BEGIN GIVEN INFORMATION
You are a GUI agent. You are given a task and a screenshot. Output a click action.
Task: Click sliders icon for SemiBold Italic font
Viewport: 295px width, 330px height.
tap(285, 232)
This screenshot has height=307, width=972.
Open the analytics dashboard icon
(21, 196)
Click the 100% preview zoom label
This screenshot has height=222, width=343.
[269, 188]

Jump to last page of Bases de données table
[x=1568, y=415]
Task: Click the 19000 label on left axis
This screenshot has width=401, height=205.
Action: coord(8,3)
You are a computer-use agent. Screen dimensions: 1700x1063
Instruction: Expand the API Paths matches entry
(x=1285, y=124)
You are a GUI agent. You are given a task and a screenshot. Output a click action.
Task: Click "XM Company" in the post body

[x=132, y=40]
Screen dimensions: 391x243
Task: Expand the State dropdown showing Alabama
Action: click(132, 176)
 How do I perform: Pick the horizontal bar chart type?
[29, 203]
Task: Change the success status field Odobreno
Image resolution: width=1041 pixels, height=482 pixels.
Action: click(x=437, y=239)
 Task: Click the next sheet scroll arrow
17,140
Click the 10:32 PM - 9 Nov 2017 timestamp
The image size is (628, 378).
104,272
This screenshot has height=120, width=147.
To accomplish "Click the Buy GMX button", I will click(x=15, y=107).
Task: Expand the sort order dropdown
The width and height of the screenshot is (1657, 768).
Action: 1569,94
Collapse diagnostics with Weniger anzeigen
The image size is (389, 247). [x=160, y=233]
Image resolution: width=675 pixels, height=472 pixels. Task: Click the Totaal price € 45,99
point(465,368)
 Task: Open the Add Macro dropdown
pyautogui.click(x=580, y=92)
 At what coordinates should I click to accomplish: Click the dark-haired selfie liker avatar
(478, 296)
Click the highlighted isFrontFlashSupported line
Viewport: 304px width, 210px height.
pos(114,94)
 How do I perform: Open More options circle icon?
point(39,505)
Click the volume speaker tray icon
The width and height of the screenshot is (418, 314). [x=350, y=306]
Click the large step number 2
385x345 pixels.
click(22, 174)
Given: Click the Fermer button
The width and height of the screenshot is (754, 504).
END GIVEN INFORMATION
• _SHORT EXERCISE_
Please lay out all the rows above as a JSON list of strings, with one string per line and blank lines omitted.

• _RESPONSE TO THE EXERCISE_
[
  "You are a GUI agent. You are given a task and a screenshot. Output a click action.",
  "Task: Click sliders icon for SemiBold Italic font",
  "Viewport: 295px width, 330px height.",
  "tap(285, 232)",
  "This screenshot has height=307, width=972.",
  "Open the analytics dashboard icon",
  "(21, 196)",
  "Click the 100% preview zoom label",
  "This screenshot has height=222, width=343.",
  "[269, 188]",
  "Jump to last page of Bases de données table",
  "[x=1568, y=415]",
  "Task: Click the 19000 label on left axis",
  "This screenshot has width=401, height=205.",
  "Action: coord(8,3)",
  "You are a computer-use agent. Screen dimensions: 1700x1063",
  "Instruction: Expand the API Paths matches entry",
  "(x=1285, y=124)",
  "You are a GUI agent. You are given a task and a screenshot. Output a click action.",
  "Task: Click \"XM Company\" in the post body",
  "[x=132, y=40]",
  "Screen dimensions: 391x243",
  "Task: Expand the State dropdown showing Alabama",
  "Action: click(132, 176)",
  " How do I perform: Pick the horizontal bar chart type?",
  "[29, 203]",
  "Task: Change the success status field Odobreno",
  "Image resolution: width=1041 pixels, height=482 pixels.",
  "Action: click(x=437, y=239)",
  " Task: Click the next sheet scroll arrow",
  "17,140",
  "Click the 10:32 PM - 9 Nov 2017 timestamp",
  "The image size is (628, 378).",
  "104,272",
  "This screenshot has height=120, width=147.",
  "To accomplish \"Click the Buy GMX button\", I will click(x=15, y=107).",
  "Task: Expand the sort order dropdown",
  "The width and height of the screenshot is (1657, 768).",
  "Action: 1569,94",
  "Collapse diagnostics with Weniger anzeigen",
  "The image size is (389, 247). [x=160, y=233]",
  "Image resolution: width=675 pixels, height=472 pixels. Task: Click the Totaal price € 45,99",
  "point(465,368)",
  " Task: Open the Add Macro dropdown",
  "pyautogui.click(x=580, y=92)",
  " At what coordinates should I click to accomplish: Click the dark-haired selfie liker avatar",
  "(478, 296)",
  "Click the highlighted isFrontFlashSupported line",
  "Viewport: 304px width, 210px height.",
  "pos(114,94)",
  " How do I perform: Open More options circle icon?",
  "point(39,505)",
  "Click the volume speaker tray icon",
  "The width and height of the screenshot is (418, 314). [x=350, y=306]",
  "Click the large step number 2",
  "385x345 pixels.",
  "click(22, 174)",
  "Given: Click the Fermer button",
  "The width and height of the screenshot is (754, 504)."
]